Пациенты с нарушением функции печени
Маравирок метаболизируется и выводится преимущественно печенью. Проведено исследование фармакокинетики маравирока при однократном приеме в дозе 300 мг у взрослых пациентов с нарушением функции печени легкой степени тяжести (класс А по классификации Чайлд-Пью, n = 8) и средней степени тяжести (класс В по классификации Чайлд-Пью, n = 8) по сравнению со здоровыми добровольцами (n = 8). Средние геометрические значения Сmах и площади под кривой "концентрация-время" до последнего измерения (AUClast) были на 11 % и 25 % соответственно выше у пациентов с нарушением функции печени легкой степени тяжести и на 32 % и 46 % соответственно выше у пациентов с нарушением функции печени средней степени тяжести по сравнению с пациентами с нормальной функцией печени. Влияние нарушения функции печени средней степени тяжести может быть недооценено в связи с небольшим количеством данных, полученных от пациентов со сниженной метаболической активностью, и с повышенным почечным клиренсом у таких пациентов, поэтому результаты следует интерпретировать с осторожностью. У пациентов с нарушением функции печени тяжелой степени фармакокинетика маравирока не изучалась.
Другие характеристики пациентов
Расовая принадлежность.
Объединенные данные популяционного анализа фармакокинетики в фазе I/Па показали, что экспозиция у представителей монголоидной расы (n = 95) была на 26,5 % выше по сравнению с представителями других рас (n = 318). Однако в исследовании по оценке фармакокинетических различий между пациентами европеоидной расы (n = 12) и монголоидной расы (n = 12) не были выявлены различия между этими двумя популяциями. Данные популяционного анализа фармакокинетики у всех пациентов, которые принимали маравирок в исследовании MERIT, показали статистически значимое различие в экспозиции: на 17,5% более высокая экспозиция наблюдалась у объединенной группы пациентов негроидной расы (n=143) и других пациентов (n = 35) по сравнению с объединенной группой пациентов европеоидной расы (n = 327) и монголоидной расы (n=10).
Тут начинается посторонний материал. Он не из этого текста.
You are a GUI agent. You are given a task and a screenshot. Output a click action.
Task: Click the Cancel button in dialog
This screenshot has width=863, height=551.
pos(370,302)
Результаты исследования фазы I с участием здоровых добровольцев показали более высокий уровень экспозиции маравирока у представителей негроидной расы (17%) по сравнению с представителями европеоидной расы с таким же генотипом CYP3A5 (при отсутствии аллеля CYP3A5*1). Коррекция дозы в зависимости от расовой принадлежности не требуется.
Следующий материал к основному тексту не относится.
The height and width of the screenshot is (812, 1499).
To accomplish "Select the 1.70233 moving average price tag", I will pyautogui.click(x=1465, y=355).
Пол. Результаты популяционного фармакокинетического анализа объединенных данных, полученных в фазе I/Па, показали, что пол не оказывает влияние на концентрацию маравирока (женщины составляли 23,2 % общей популяции; n = 96). Коррекция дозы в зависимости от пола не требуется.
Фармакогеномика
Влияние генотипа CYP3А5 на экспозицию маравирока не считается клинически значимым, и коррекция дозы маравирока в зависимости от генотипа CYP3A5, расовой или этнической принадлежности не требуется.